Material for this task
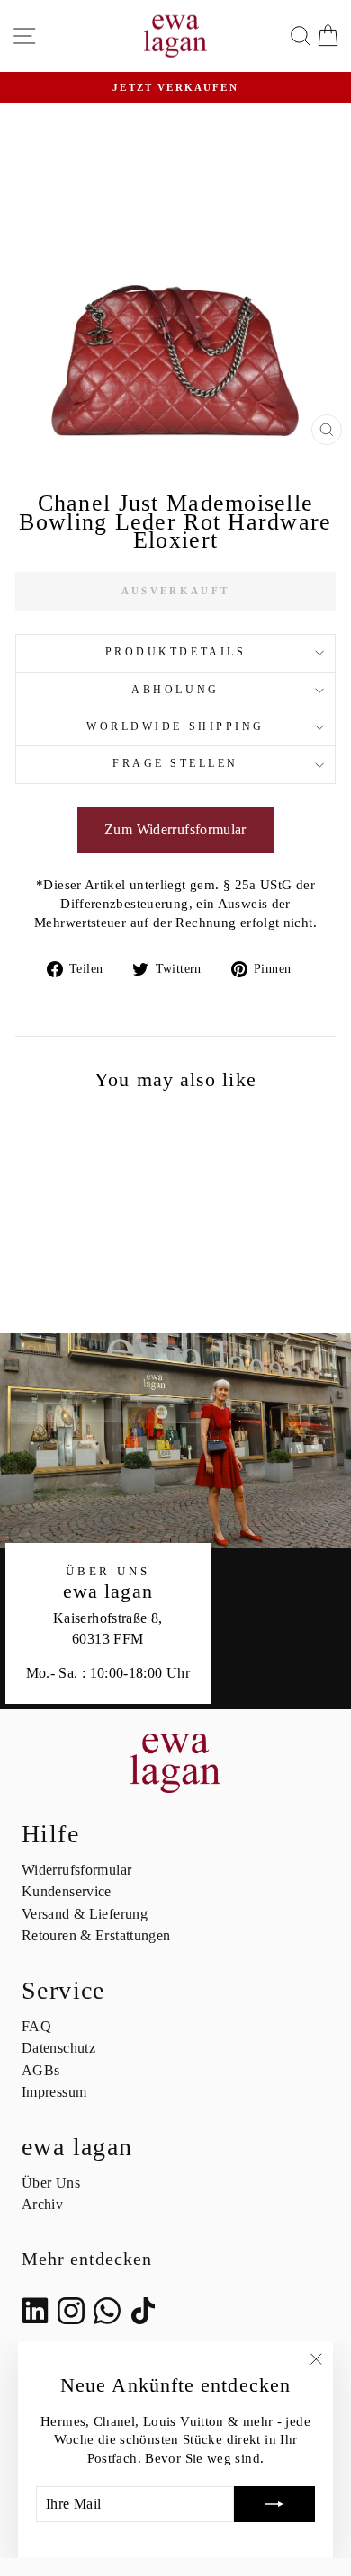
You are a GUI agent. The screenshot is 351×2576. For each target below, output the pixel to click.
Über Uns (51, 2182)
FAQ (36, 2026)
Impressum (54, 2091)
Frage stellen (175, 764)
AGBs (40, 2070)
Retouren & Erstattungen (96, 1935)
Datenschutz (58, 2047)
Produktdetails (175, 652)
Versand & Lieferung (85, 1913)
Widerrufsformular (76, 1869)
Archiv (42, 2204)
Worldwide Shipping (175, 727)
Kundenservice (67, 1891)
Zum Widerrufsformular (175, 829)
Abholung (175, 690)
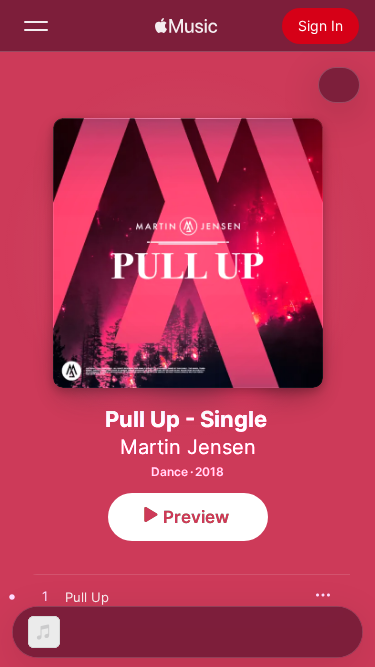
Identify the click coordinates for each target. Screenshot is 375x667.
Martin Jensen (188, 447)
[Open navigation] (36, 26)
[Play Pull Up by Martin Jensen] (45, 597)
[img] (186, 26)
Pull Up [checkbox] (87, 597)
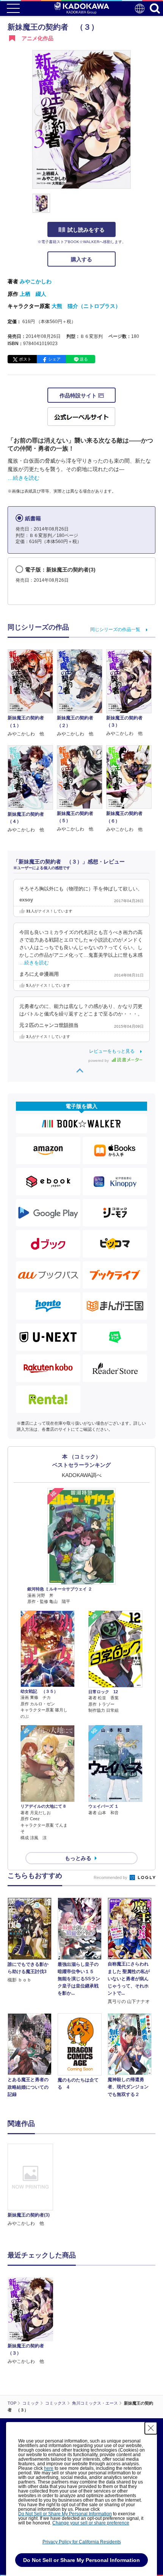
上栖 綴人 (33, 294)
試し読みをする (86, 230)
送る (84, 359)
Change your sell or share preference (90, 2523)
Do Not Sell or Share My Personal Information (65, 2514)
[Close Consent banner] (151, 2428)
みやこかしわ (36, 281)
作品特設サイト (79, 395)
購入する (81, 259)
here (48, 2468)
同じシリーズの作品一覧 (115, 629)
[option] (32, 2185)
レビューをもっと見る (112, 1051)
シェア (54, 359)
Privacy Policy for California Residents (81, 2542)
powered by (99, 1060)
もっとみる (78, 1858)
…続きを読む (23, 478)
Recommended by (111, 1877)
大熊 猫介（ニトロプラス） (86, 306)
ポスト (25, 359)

* * *

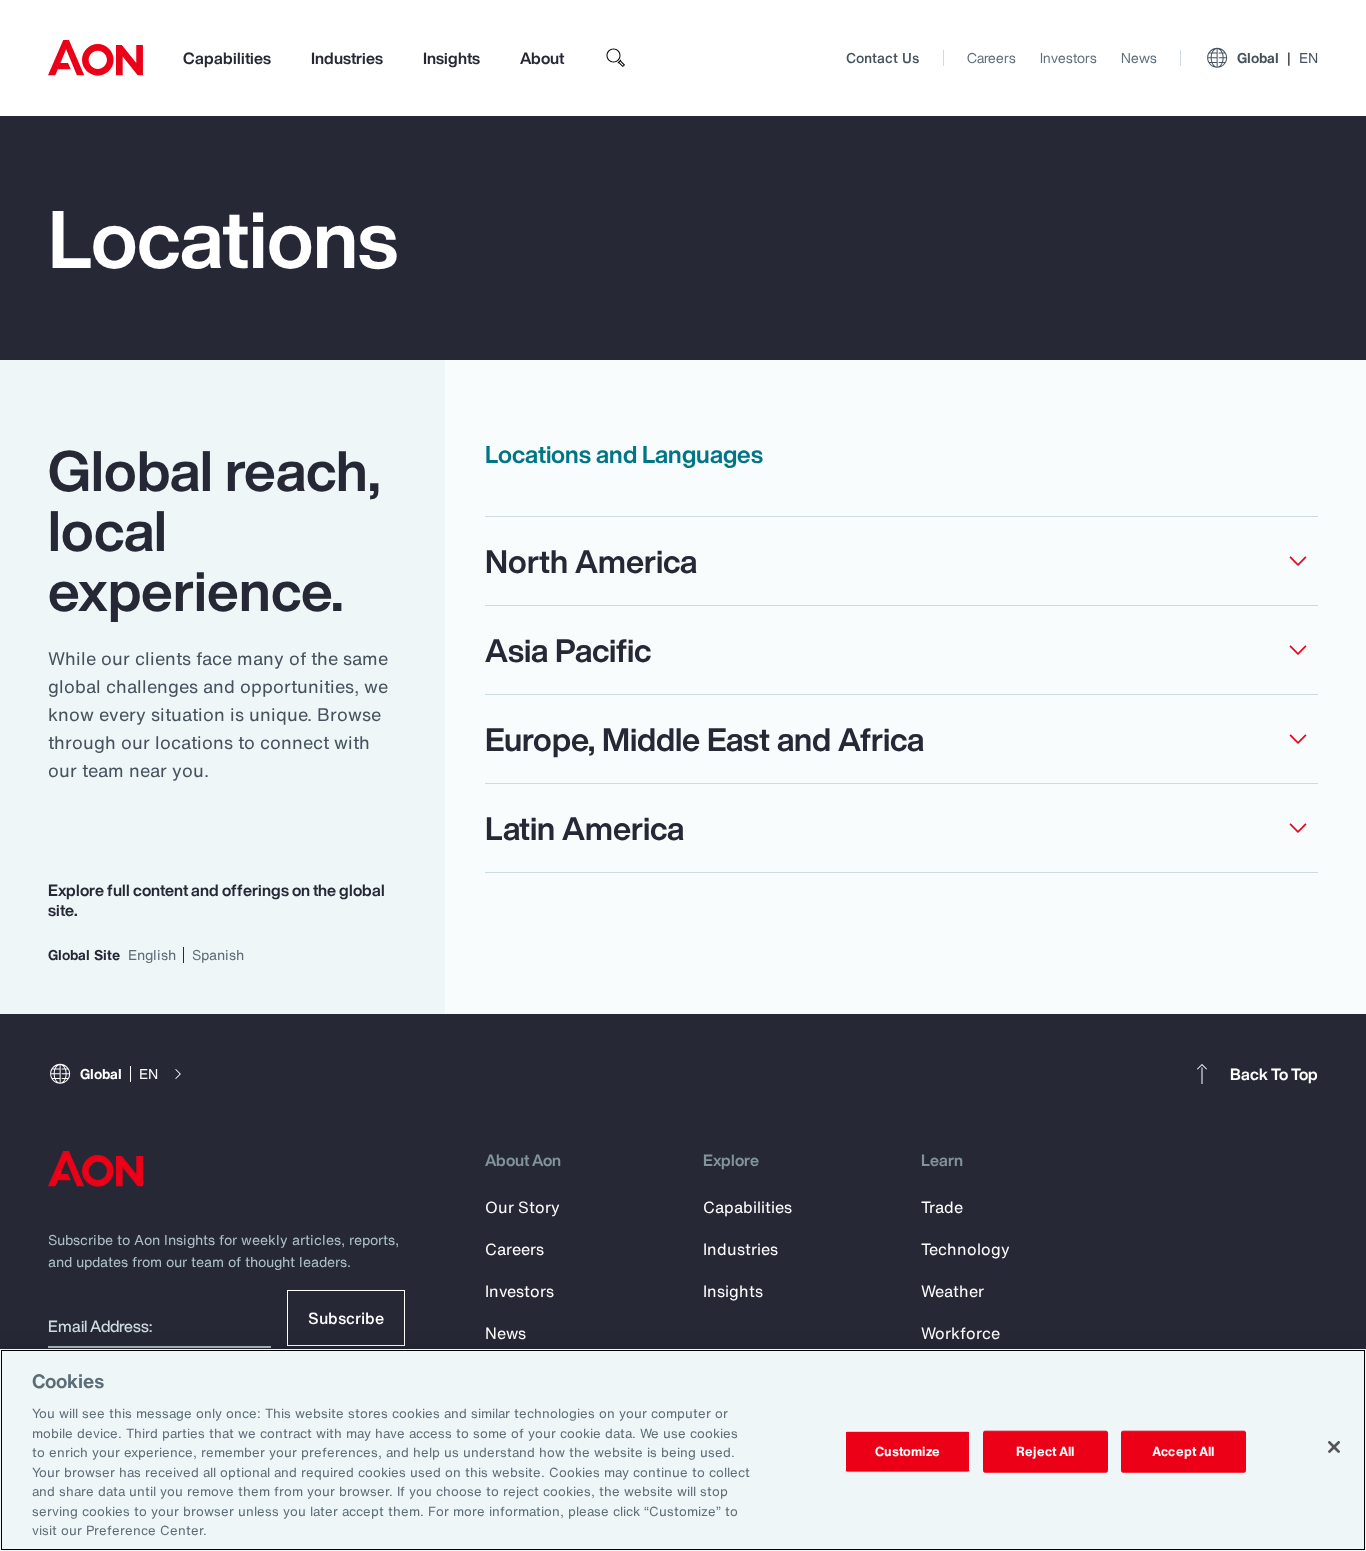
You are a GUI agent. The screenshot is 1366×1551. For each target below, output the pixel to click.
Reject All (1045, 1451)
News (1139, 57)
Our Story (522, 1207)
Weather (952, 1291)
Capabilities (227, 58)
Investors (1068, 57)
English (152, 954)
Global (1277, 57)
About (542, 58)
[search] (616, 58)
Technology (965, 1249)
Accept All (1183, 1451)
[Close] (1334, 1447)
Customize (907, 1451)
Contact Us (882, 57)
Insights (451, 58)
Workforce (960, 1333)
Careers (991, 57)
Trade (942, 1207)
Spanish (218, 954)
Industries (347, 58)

What to work on
The lines above, starting at the one with "同じシリーズの作品一覧 (115, 629)" and ending at the one with "ポスト (25, 359)", are the only ones to return, exactly as written.

Exercise answer
同じシリーズの作品一覧 (115, 629)
[option] (32, 2185)
レビューをもっと見る (112, 1051)
シェア (54, 359)
Privacy Policy for California Residents (81, 2542)
powered by (99, 1060)
もっとみる (78, 1858)
…続きを読む (23, 478)
Recommended by (111, 1877)
大熊 猫介（ニトロプラス） (86, 306)
ポスト (25, 359)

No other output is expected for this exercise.